* **Data for processing**
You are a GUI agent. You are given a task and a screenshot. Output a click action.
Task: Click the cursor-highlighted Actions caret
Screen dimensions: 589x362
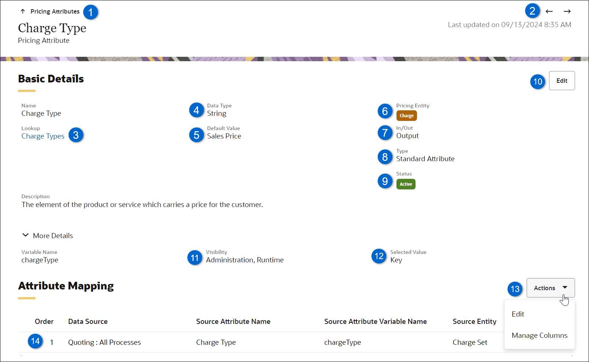click(x=566, y=288)
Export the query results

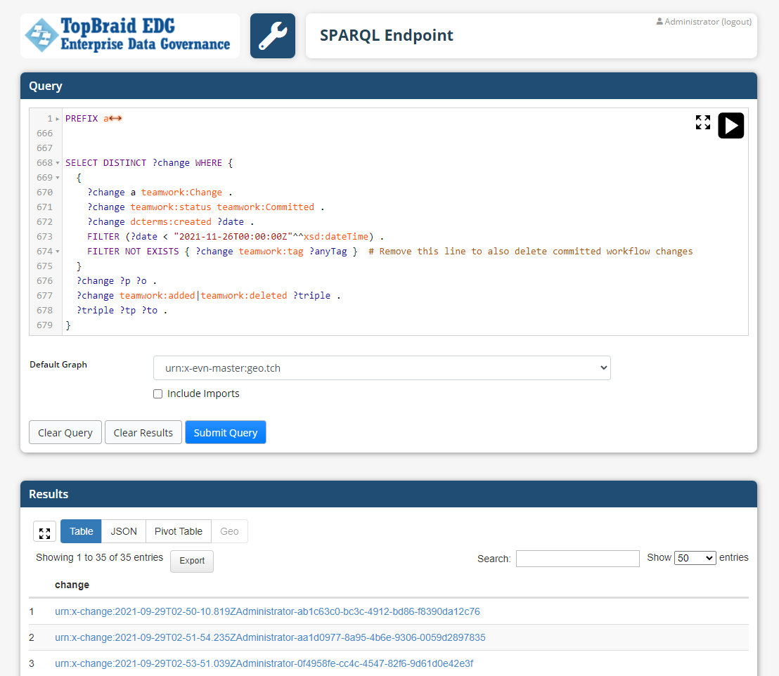[x=191, y=561]
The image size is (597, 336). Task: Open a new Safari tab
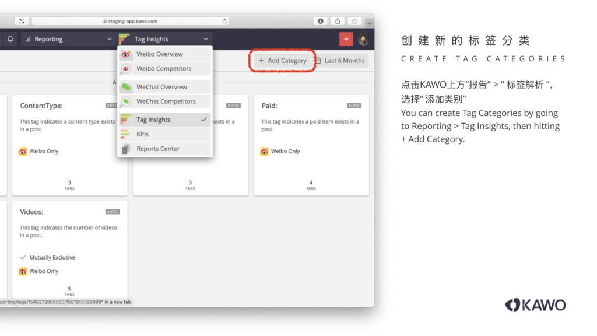coord(368,23)
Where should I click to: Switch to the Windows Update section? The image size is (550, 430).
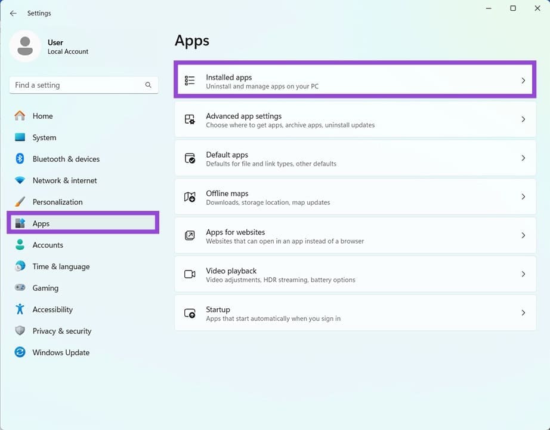(x=61, y=352)
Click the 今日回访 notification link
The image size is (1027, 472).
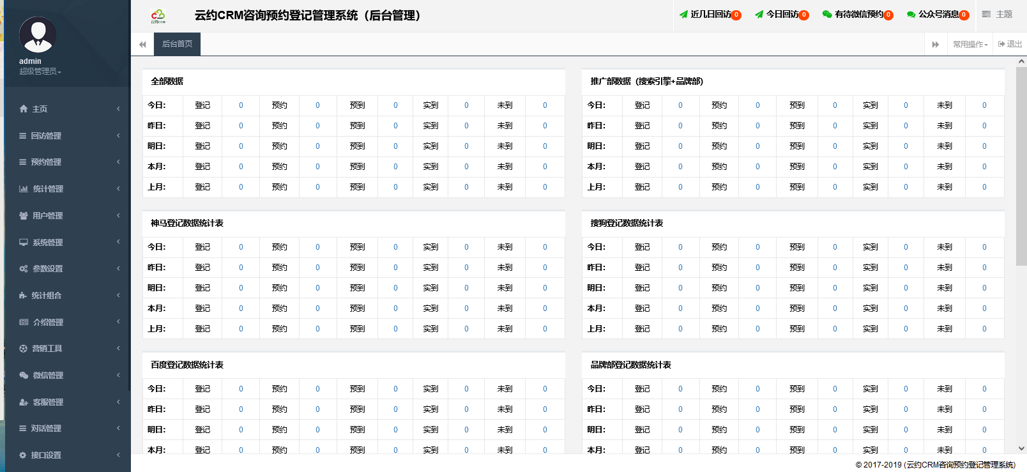(781, 15)
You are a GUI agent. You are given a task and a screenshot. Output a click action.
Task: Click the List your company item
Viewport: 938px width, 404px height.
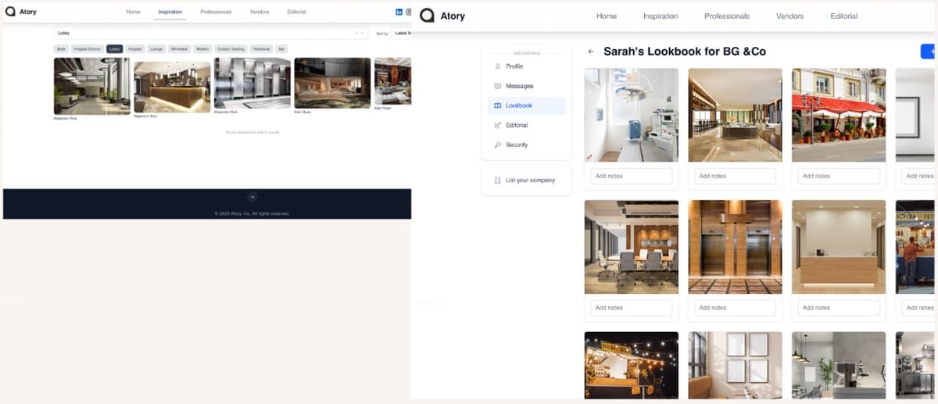(x=529, y=181)
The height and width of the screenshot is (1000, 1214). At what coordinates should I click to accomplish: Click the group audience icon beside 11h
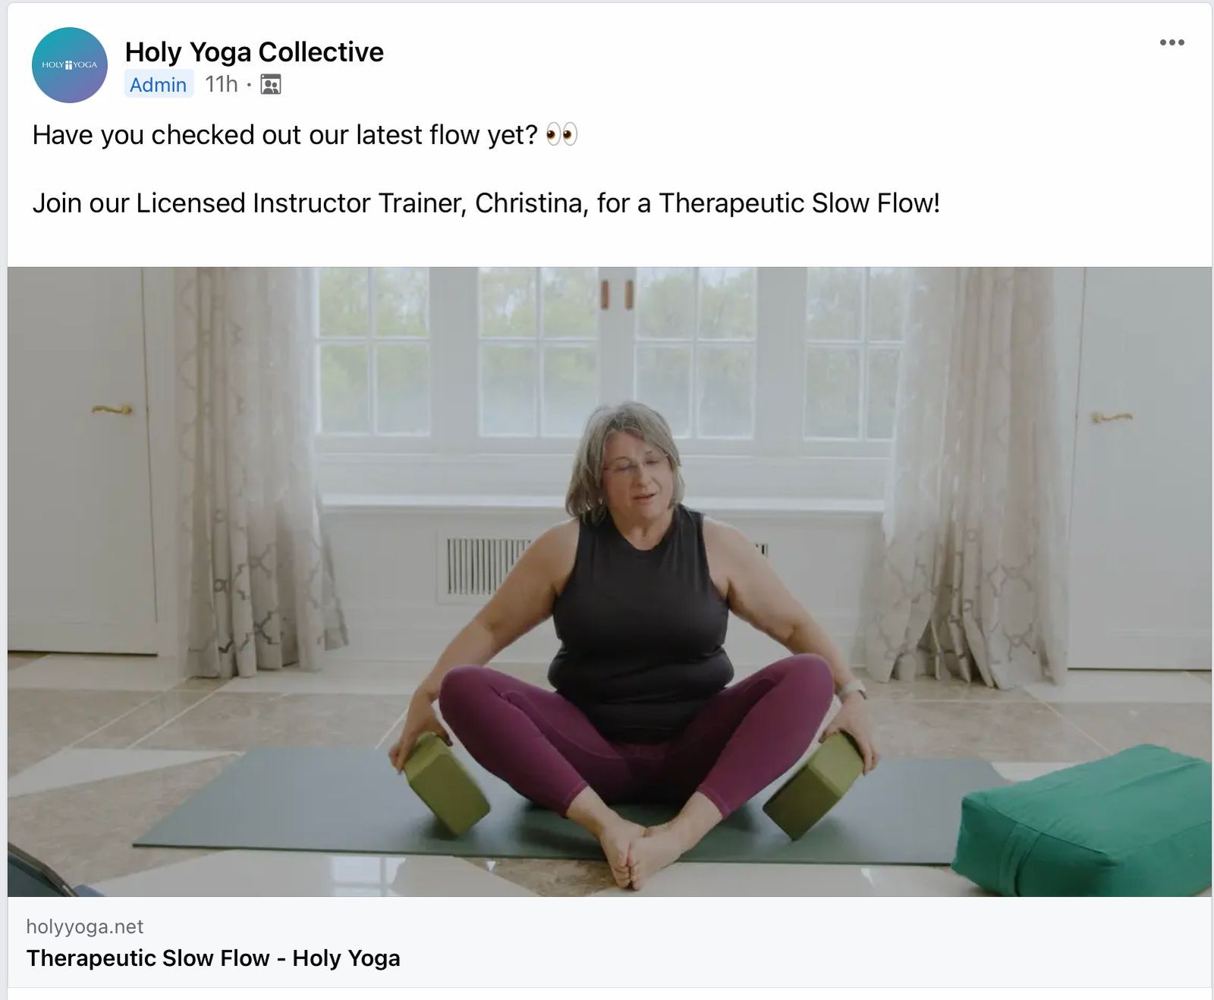click(270, 84)
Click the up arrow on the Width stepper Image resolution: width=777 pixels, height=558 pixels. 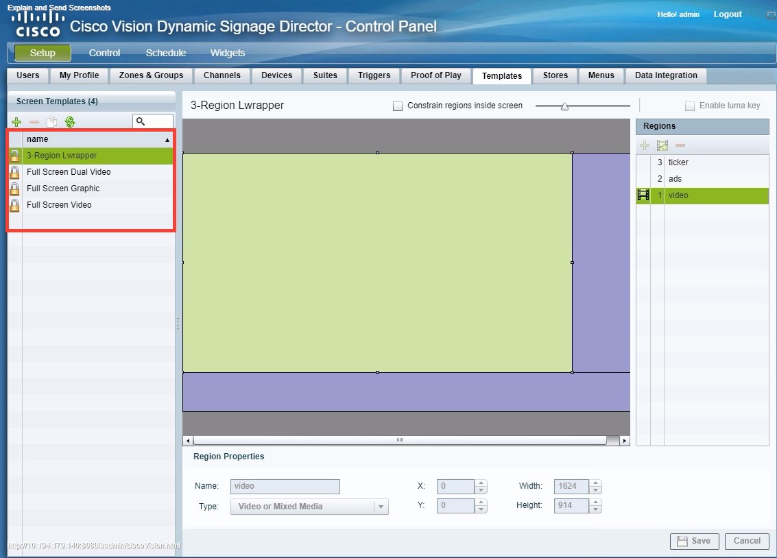click(594, 483)
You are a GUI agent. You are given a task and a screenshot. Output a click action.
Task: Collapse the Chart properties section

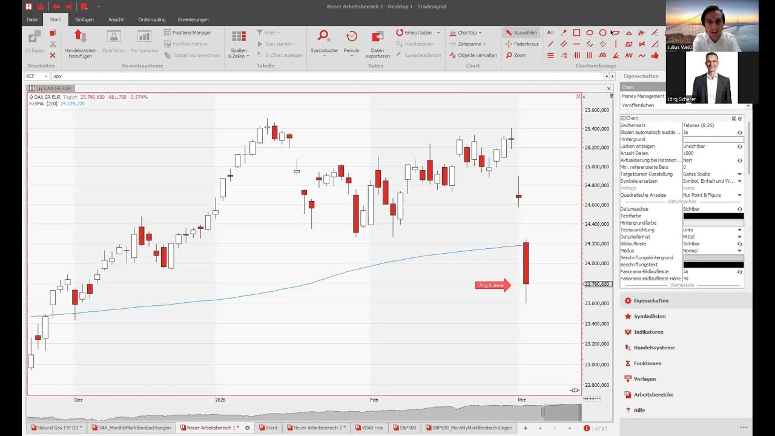[623, 118]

* **Task directions**
Transcribe the listing above exactly, but only from the line with "Task: Click the cursor-highlighted" through the line with "Click the 今日回访 notification link". Include both of those lines and omit the pictures.

* **Answer for this exercise**
Task: Click the cursor-highlighted Actions caret
Screen dimensions: 589x362
click(x=566, y=288)
Export the query results

[x=191, y=561]
The image size is (597, 336). Task: Open a new Safari tab
coord(368,23)
Where should I click to: Switch to the Windows Update section? The image size is (550, 430).
(x=61, y=352)
Click the 今日回访 notification link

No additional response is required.